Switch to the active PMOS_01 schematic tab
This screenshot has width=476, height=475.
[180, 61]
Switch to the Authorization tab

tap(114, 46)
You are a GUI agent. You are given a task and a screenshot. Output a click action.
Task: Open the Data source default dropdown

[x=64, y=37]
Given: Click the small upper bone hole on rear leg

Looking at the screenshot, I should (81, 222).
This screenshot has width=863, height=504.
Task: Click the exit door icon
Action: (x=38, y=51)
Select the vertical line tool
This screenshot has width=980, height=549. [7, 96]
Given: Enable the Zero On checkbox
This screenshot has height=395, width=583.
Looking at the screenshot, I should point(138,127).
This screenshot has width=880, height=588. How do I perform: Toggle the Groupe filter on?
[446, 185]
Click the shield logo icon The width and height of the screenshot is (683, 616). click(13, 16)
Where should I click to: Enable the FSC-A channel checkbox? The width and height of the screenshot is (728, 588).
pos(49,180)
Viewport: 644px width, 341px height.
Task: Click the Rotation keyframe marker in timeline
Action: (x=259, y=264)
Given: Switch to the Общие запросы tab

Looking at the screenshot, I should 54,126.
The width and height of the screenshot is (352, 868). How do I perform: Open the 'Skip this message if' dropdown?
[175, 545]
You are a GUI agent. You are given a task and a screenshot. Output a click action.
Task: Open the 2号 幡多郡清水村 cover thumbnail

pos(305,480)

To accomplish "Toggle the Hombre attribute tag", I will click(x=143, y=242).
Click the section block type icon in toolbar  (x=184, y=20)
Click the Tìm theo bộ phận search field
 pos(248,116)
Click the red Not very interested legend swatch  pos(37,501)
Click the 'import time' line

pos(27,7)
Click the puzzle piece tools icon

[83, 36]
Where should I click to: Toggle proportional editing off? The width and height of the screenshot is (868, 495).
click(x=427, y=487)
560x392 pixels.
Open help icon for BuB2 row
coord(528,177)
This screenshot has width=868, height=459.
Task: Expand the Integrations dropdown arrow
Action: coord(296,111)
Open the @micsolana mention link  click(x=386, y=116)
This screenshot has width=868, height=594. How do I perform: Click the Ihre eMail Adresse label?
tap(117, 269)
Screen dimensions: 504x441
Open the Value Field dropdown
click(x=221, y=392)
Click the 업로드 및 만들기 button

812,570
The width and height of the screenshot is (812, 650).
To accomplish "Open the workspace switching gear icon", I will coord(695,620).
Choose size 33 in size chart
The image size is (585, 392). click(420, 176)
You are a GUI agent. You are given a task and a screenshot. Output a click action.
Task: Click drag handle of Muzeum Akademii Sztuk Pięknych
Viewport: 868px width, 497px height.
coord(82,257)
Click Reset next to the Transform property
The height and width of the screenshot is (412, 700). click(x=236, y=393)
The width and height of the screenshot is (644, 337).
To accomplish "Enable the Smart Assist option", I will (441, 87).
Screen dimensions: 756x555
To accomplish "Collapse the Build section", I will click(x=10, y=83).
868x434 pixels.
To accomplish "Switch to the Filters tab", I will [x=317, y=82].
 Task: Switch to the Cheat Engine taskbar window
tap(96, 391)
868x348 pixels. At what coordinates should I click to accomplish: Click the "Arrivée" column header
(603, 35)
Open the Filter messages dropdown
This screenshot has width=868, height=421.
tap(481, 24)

§ **WHAT TO PRODUCE**
Repeat the listing in its entirety, keeping each line as it is.

§ **PROBLEM SOLUTION**
Switch to the active PMOS_01 schematic tab
This screenshot has width=476, height=475.
[180, 61]
Switch to the Authorization tab

tap(114, 46)
You are a GUI agent. You are given a task and a screenshot. Output a click action.
Task: Open the Data source default dropdown

[x=64, y=37]
Given: Click the small upper bone hole on rear leg

Looking at the screenshot, I should (81, 222).
This screenshot has width=863, height=504.
Task: Click the exit door icon
Action: (x=38, y=51)
Select the vertical line tool
This screenshot has width=980, height=549. [7, 96]
Given: Enable the Zero On checkbox
This screenshot has height=395, width=583.
Looking at the screenshot, I should point(138,127).
This screenshot has width=880, height=588. How do I perform: Toggle the Groupe filter on?
[446, 185]
Click the shield logo icon The width and height of the screenshot is (683, 616). click(13, 16)
Where should I click to: Enable the FSC-A channel checkbox? The width and height of the screenshot is (728, 588).
pos(49,180)
Viewport: 644px width, 341px height.
Task: Click the Rotation keyframe marker in timeline
Action: (x=259, y=264)
Given: Switch to the Общие запросы tab

Looking at the screenshot, I should 54,126.
The width and height of the screenshot is (352, 868). How do I perform: Open the 'Skip this message if' dropdown?
[175, 545]
You are a GUI agent. You are given a task and a screenshot. Output a click action.
Task: Open the 2号 幡多郡清水村 cover thumbnail

pos(305,480)

To accomplish "Toggle the Hombre attribute tag", I will click(x=143, y=242).
Click the section block type icon in toolbar  (x=184, y=20)
Click the Tìm theo bộ phận search field
 pos(248,116)
Click the red Not very interested legend swatch  pos(37,501)
Click the 'import time' line

pos(27,7)
Click the puzzle piece tools icon

[83, 36]
Where should I click to: Toggle proportional editing off? The width and height of the screenshot is (868, 495).
click(x=427, y=487)
560x392 pixels.
Open help icon for BuB2 row
coord(528,177)
This screenshot has width=868, height=459.
Task: Expand the Integrations dropdown arrow
Action: coord(296,111)
Open the @micsolana mention link  click(x=386, y=116)
This screenshot has width=868, height=594. How do I perform: Click the Ihre eMail Adresse label?
tap(117, 269)
Screen dimensions: 504x441
Open the Value Field dropdown
click(x=221, y=392)
Click the 업로드 및 만들기 button

812,570
The width and height of the screenshot is (812, 650).
To accomplish "Open the workspace switching gear icon", I will coord(695,620).
Choose size 33 in size chart
The image size is (585, 392). click(420, 176)
You are a GUI agent. You are given a task and a screenshot. Output a click action.
Task: Click drag handle of Muzeum Akademii Sztuk Pięknych
Viewport: 868px width, 497px height.
coord(82,257)
Click Reset next to the Transform property
The height and width of the screenshot is (412, 700). click(x=236, y=393)
The width and height of the screenshot is (644, 337).
To accomplish "Enable the Smart Assist option", I will (441, 87).
Screen dimensions: 756x555
To accomplish "Collapse the Build section", I will click(x=10, y=83).
868x434 pixels.
To accomplish "Switch to the Filters tab", I will [x=317, y=82].
 Task: Switch to the Cheat Engine taskbar window
tap(96, 391)
868x348 pixels. At what coordinates should I click to accomplish: Click the "Arrivée" column header
(603, 35)
Open the Filter messages dropdown
This screenshot has width=868, height=421.
tap(481, 24)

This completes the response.